Low-calorie food and drink are usually assumed to help in the obesity battle, but an animal study reported in the August issue of the journal Obesity shows that low-calorie snacks can distort the way the young learn to correlate flavor with calorie content.

That leads to overeating at meals, said W. David Pierce, Ph.D., of the University of Alberta here, and colleagues. And, they theorized, their findings likely translate to children.

"As a result of early experience, children learn about tastes and other gustatory cues that signal the caloric contents of foods and beverages," they wrote.

"Children from 'diet conscious' families or families with concerns about body weight would be exposed to a supply of 'calorie-wise' food items and drinks, along with energy dense foods, perhaps making these children more susceptible to learning that food flavors do not predict caloric content," they added. "These youngsters might not be adept at energy balance and have increased risk for overeating and obesity."

An earlier study of heart patients in Texas found that diet soft drinks more strongly correlated with obesity than regular soft drinks, which led the researchers to attempt to unravel the reason.

They conditioned one group of lean or obesity-prone juvenile rats to calorie-dense sweet gelatin cubes or low-calorie salty gelatin cubes before standard laboratory chow meals.

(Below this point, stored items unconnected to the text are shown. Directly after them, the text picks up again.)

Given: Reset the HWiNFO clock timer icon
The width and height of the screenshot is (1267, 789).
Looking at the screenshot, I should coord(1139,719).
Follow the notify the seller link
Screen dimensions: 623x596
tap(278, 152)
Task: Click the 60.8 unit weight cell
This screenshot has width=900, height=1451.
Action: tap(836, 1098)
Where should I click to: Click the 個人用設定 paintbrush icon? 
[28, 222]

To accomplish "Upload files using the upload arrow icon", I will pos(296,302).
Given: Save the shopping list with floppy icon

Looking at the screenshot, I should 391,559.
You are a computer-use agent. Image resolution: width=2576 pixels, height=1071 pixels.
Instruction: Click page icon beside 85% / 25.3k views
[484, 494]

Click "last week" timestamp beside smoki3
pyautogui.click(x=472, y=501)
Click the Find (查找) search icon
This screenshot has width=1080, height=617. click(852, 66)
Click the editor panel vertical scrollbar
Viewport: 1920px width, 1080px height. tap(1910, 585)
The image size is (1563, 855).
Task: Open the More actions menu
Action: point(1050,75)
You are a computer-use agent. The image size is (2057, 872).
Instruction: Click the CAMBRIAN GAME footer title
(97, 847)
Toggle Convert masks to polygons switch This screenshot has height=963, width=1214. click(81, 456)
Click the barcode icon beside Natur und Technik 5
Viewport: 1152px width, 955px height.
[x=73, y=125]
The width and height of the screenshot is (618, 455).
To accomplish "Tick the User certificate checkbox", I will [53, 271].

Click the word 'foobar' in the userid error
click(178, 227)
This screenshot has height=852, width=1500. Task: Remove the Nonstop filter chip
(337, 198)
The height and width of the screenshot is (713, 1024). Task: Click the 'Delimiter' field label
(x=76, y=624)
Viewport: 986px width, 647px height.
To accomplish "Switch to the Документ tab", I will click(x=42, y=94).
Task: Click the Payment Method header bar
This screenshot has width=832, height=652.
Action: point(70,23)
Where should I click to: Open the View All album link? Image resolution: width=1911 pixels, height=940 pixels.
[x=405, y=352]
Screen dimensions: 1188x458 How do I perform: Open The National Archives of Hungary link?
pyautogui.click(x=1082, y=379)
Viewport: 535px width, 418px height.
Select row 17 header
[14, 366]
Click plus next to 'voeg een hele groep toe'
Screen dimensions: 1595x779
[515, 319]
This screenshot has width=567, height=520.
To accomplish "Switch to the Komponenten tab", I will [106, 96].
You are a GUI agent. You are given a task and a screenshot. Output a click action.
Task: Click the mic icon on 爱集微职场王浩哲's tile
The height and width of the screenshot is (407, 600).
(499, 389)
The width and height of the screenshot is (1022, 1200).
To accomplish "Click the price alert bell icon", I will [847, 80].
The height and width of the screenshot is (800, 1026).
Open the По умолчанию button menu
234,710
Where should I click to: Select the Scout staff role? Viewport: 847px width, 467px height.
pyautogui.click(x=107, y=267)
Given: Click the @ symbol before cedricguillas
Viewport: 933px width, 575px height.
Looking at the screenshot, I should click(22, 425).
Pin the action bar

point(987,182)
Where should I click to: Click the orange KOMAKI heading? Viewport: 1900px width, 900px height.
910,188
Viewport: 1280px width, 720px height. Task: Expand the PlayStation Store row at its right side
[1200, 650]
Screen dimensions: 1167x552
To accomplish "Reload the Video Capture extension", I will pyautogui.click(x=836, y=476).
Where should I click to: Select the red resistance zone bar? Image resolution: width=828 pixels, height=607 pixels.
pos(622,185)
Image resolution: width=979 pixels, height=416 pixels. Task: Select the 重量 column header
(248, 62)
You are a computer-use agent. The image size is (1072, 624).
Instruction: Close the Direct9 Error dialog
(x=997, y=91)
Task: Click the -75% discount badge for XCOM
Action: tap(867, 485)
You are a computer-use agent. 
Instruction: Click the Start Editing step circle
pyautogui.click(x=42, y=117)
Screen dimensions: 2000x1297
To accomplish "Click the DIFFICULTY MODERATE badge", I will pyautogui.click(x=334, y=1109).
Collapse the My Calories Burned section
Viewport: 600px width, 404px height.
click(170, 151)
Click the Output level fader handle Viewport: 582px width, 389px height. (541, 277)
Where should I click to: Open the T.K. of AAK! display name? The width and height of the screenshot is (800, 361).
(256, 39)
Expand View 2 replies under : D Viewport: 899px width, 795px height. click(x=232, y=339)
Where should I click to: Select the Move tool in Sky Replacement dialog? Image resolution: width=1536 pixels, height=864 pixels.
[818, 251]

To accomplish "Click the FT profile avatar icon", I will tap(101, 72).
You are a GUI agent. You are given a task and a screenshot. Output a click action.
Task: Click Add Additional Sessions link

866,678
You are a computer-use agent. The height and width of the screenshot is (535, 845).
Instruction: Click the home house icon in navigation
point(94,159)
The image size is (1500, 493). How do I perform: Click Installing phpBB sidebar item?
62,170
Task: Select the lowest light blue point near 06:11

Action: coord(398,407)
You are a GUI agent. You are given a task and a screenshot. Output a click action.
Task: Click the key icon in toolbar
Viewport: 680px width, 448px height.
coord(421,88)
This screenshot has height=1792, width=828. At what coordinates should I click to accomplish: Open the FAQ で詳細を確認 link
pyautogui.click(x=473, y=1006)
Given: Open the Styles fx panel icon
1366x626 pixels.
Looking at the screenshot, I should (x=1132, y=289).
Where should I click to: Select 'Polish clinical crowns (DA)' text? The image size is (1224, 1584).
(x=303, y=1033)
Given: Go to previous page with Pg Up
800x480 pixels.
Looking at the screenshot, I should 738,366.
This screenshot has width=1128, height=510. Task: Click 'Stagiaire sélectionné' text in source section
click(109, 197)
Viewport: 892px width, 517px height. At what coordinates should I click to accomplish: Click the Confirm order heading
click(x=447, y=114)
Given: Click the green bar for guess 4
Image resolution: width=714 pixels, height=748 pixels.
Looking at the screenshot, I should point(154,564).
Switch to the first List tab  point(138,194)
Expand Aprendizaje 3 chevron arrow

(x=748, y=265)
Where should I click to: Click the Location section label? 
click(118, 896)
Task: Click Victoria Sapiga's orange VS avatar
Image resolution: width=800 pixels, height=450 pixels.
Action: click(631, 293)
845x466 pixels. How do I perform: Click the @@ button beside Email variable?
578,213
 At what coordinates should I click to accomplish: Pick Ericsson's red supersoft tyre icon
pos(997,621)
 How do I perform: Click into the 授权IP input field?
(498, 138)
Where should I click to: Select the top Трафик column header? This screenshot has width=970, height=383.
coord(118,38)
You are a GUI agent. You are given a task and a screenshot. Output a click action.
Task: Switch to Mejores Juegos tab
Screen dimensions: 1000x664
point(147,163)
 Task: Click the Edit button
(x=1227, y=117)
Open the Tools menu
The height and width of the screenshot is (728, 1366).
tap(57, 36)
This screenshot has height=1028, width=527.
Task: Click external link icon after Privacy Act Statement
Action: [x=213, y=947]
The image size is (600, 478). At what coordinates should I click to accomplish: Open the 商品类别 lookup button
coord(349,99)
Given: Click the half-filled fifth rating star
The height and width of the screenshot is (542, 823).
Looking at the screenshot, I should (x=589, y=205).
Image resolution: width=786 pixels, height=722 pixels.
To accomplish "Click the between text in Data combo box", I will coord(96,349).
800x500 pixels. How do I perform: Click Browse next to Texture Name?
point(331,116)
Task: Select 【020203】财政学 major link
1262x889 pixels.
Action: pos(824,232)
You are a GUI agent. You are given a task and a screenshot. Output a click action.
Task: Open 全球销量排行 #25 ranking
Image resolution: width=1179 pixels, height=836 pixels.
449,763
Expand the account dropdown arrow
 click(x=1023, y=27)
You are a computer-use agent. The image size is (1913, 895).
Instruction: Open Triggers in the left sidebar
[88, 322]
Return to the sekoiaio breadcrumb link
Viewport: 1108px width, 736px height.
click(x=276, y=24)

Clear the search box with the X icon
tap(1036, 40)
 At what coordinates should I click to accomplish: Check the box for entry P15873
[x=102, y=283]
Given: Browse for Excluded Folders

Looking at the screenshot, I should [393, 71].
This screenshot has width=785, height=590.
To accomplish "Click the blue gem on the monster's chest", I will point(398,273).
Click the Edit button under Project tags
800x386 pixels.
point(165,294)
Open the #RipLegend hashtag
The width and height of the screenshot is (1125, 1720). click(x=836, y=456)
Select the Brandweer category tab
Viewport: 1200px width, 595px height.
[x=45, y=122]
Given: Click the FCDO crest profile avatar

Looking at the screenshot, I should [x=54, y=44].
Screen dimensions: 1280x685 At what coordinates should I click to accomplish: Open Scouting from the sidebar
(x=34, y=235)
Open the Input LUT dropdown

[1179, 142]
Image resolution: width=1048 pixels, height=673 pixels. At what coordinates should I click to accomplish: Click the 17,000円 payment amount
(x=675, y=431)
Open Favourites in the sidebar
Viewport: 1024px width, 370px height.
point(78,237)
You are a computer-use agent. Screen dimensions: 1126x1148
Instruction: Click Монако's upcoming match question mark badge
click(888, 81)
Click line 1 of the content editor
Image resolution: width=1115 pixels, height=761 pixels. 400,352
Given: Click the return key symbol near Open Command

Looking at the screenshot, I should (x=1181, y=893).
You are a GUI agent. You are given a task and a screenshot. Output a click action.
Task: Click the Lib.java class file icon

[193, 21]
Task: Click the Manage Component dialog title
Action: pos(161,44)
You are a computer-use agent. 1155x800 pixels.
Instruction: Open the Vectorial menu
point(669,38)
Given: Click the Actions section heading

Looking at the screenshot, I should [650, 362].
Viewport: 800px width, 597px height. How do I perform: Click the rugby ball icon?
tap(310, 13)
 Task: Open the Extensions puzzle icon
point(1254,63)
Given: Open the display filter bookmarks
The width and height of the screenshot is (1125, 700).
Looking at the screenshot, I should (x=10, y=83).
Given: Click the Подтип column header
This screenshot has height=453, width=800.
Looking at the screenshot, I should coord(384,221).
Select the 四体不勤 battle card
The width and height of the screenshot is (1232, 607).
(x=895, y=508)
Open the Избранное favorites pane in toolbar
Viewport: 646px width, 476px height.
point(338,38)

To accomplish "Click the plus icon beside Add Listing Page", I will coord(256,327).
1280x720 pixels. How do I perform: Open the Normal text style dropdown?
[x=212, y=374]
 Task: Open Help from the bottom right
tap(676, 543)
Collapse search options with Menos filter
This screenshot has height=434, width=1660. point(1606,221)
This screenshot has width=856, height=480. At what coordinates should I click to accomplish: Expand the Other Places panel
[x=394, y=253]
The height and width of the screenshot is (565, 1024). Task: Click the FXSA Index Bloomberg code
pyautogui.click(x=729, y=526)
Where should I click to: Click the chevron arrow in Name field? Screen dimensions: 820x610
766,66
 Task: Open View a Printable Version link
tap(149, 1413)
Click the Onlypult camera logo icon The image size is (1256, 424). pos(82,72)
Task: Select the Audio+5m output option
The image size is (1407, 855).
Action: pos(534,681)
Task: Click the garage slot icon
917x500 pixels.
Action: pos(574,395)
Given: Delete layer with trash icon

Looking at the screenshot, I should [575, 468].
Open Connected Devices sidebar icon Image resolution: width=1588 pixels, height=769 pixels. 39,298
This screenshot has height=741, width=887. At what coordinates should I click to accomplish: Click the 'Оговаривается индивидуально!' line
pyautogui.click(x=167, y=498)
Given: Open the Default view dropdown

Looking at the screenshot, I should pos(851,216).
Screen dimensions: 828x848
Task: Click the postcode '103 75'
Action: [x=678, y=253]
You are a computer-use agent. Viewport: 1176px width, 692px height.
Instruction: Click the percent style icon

Another group was conditioned to calorie-dense salty gelatin and low-calorie sweet gelatin.

After eight days of conditioning, the rats were put on normal food without snacks for three days to stabilize their body weight. Then after 10 hours of fasting, both groups were given salty rice cakes as a snack before being returned to their cage with food and water as normal to test for overeating.

The same process was repeated with sweetened rice cakes.

In this overeating test, juvenile rats ate similar amounts of the "before-dinner snacks" regardless of whether it was paired to their earlier conditioning.

But, rats whose snack flavor predicted fewer calories actually ate more afterward for "dinner" than those whose conditioning prepared them for the high-calorie content of the snack (7.0 versus 5.6 g, P<0.01).

"These results indicate an overeating effect for juvenile rats," the researchers concluded.

For the subset of obese rats, again chow intake after the rice cake snack was greater when calorie content did not match flavor conditioning than when it did (7.7 versus 6.9 g, P<0.05).

Comparing the obese and lean rats, the effect tended to be stronger in those genetically prone to obesity, but the difference was not significant (P=0.065).

Nevertheless, "it is likely that overeating in obesity-prone animals is actually of more concern from a health perspective," Dr. Pierce and colleagues wrote. "Thus, compared with lean rats, the consistent ingestion of a small number of extra calories, induced by subverting the taste-calorie relationship, could be more devastating to weight regulation and health in the obesity-prone animals."

Adolescent rats did not show a pattern of overeating after the same conditioning routine. Chow intake after the rice cake snack was similar when it was paired with conditioned expectations as when it was not (5.5 versus 5.6 g for lean rats and 6.7 versus 6.7 for obese rats).

The difference between the age groups could suggest that "tastes and sensory cues by themselves as well as the taste-caloric content relationship come to regulate the food intake as animals mature," the researchers speculated, whereas for younger animals "the subversion of the relationship between taste and calories disrupts the developing physiological and behavioral energy balance."

The same would likely be true of human children, the investigators said.

Further research is necessary to assess the link in humans, they concluded.